George Clooney filmant Ryan Gosling et lui-même dans un thriller politique visitant les coulisses des primaires américaines pour s'interroger sur l'homme face au pouvoir... Les Marches du pouvoir génère pour nous à peu près autant d'attente que The Social Network en son temps. C'est avec ce 4e film que l'acteur et cinéaste américain ouvre aujourd'hui la 68e Mostra de Venise, festival vieillissant que l'on dit en perte de vitesse, qui propose pourtant une belle sélection et attire toujours le people dans ses canaux.

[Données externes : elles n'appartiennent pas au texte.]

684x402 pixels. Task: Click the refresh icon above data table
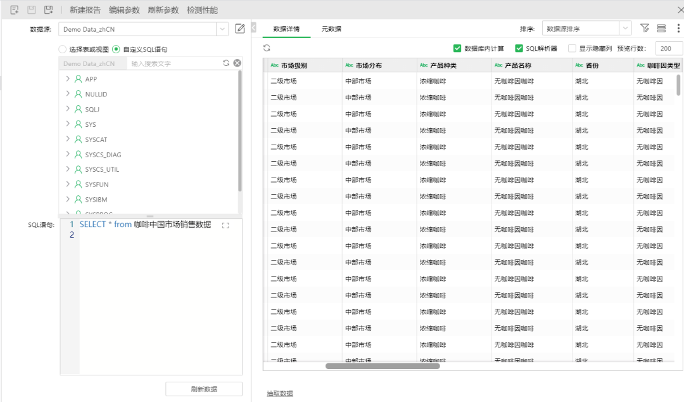click(267, 48)
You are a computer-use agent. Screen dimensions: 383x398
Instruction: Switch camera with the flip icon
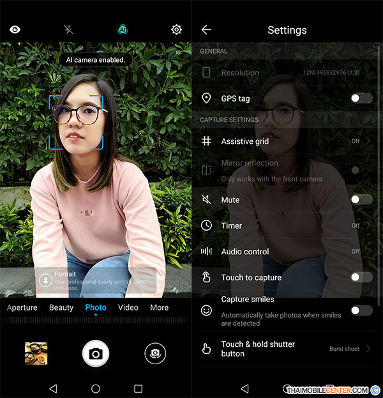[x=153, y=353]
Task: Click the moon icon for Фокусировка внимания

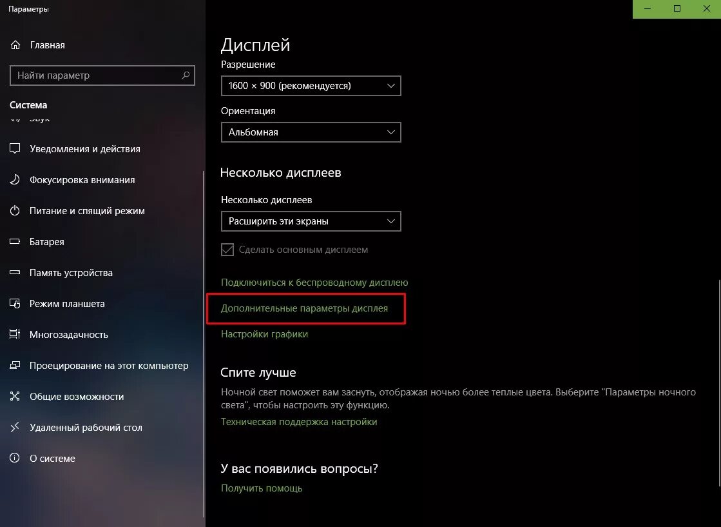Action: click(15, 179)
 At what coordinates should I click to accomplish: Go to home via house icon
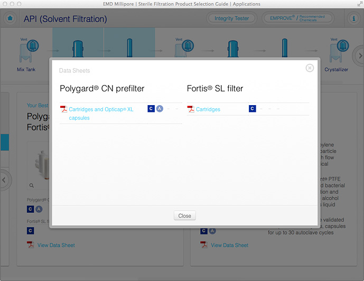(10, 18)
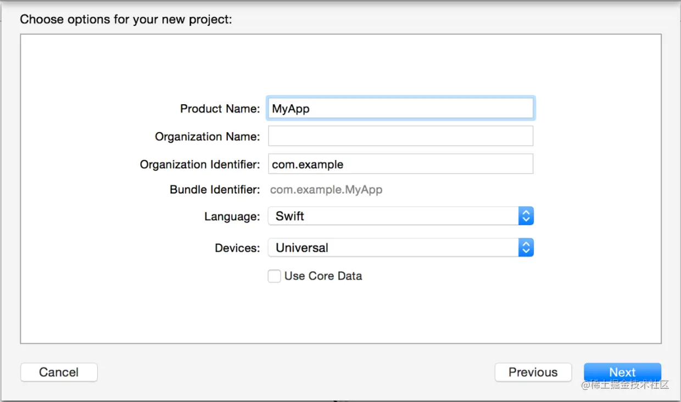Focus the empty Organization Name field
The height and width of the screenshot is (402, 681).
coord(400,136)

Fable morale sur le prix à payer pour réussir, Les Marches du pouvoir confronte un jeune conseiller de campagne idéaliste (Ryan Gosling) d'un gouverneur candidat à l'élection présidentielle (George Clooney) aux mensonges, manipulations et machiavélisme du camp adverse. L'histoire est adaoptée d'une pièce de Beau Willimon, un jeune acteur qui avait travaillé pour l'équipe d'Howard Dean lors des primaires démocrates en 2004. Clooney était prêt à tourner dès 2007, mais a fait machine arrière trouvant le sujet trop cynique à l'heure de la campagne de Barack Obama (dont il est fervent supporter).
Voici la bande annonce + un extrait des Marches du pouvoir, en salles le 26 octobre :
Outre Clooney et le très cool Ryan Gosling, Venise verra défiler jusqu'au 10 septembre les films de Roman Polanski (Carnage), David Cronenberg (A Dangerous Method), Philippe Garrel (Un été brûlant), Marjane Satrapi (Poulet Aux Prunes), Johnnie To (Life without Principles), Abel Ferrara (4:44 Last Day on Earth), mais aussi hors compétition Chantal Akerman (La Folie Almayer), Todd Haynes (Mildred Pierce, sa mini-série HBO acclamée) ou encore Madonna (W.E., un film sur l'abdication du roi Edouard VIII pour l'amour d'une jeune américaine divorcée).